While these practices protect the IT assets and data, they also protect the overall organization.

Understand Corporate Impact

IT Asset Managers need to be aware of what all the temporary changes would entail to the organization. They need to consider how the organization is affected from having employees work remotely. Is productivity going to decrease? Is BC going to take a dive?
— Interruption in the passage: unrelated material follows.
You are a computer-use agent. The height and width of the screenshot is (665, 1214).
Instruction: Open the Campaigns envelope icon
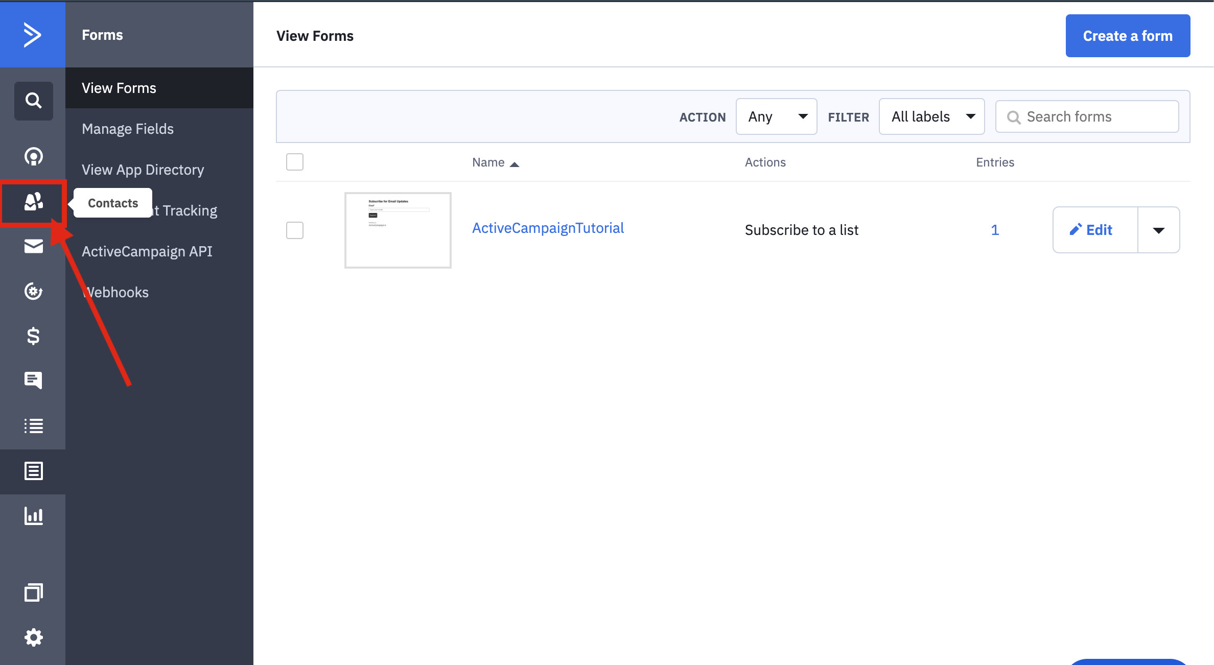33,247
Another thing to contemplate is how data security and data integrity is being maintained. What precautions is the IT Asset Manager taking and incorporating to protect the data? What data is going to be exposed to more risk than others? How is data integrity going to be maintained? What can the IT Asset Manager do to keep data integrity high? Understanding these impacts will allow the IT Asset Manager to properly build and adjust their MAM program to optimize BC and productivity.


Forming strong MAM best practices to maintain BC and productivity is the best way for organizations to flourish during the Coronavirus. Though the virus is causing the massive work-from-home initiative, it will not last forever. IT Asset Managers just need to bear with it for a little while longer. This event has forced IT Asset Managers to be prepared for other disaster events so when the next disaster occurs, they will be ready for it.